#### [GOAL]
Revise the data beginning at the line that has "Click the dash in the slide title" and stopping after the line that has "click(x=333, y=77)", swapping "dash" for "hyphen" and keeping everything else the same. Leave the pictures out of your answer.

#### [DATA FOR THIS EXERCISE]

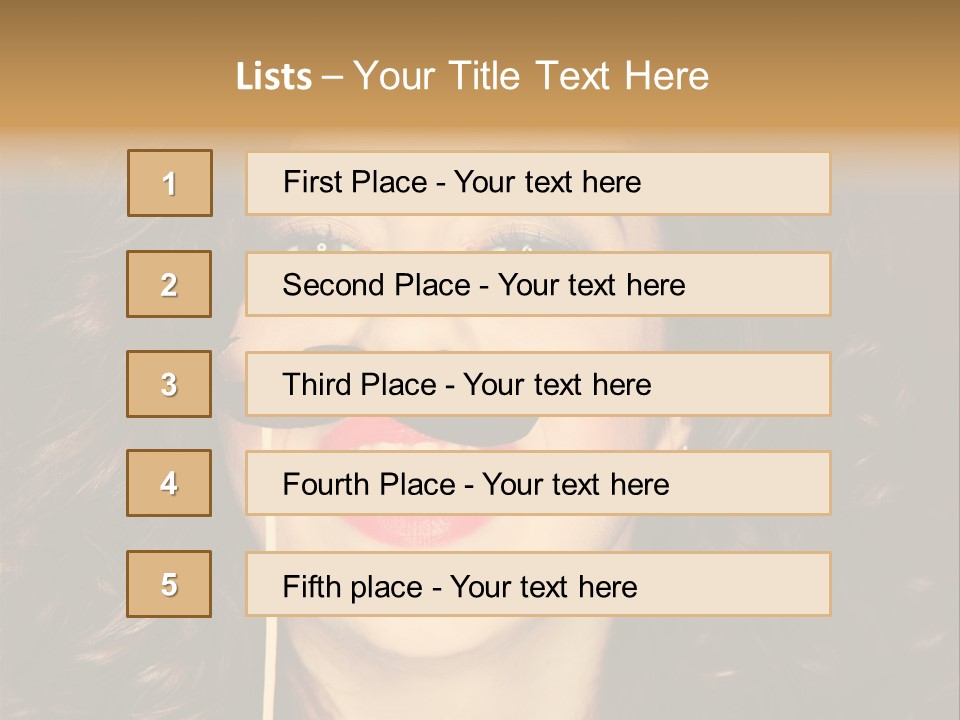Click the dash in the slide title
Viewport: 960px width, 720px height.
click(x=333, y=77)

...

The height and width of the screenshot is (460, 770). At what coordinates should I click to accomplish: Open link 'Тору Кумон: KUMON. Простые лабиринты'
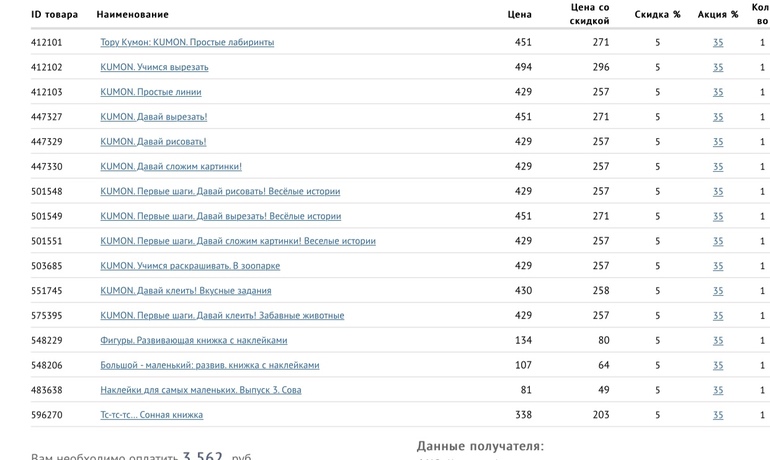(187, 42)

#### [EXERCISE ANSWER]
Click the hyphen in the slide title
Viewport: 960px width, 720px height.
click(x=333, y=77)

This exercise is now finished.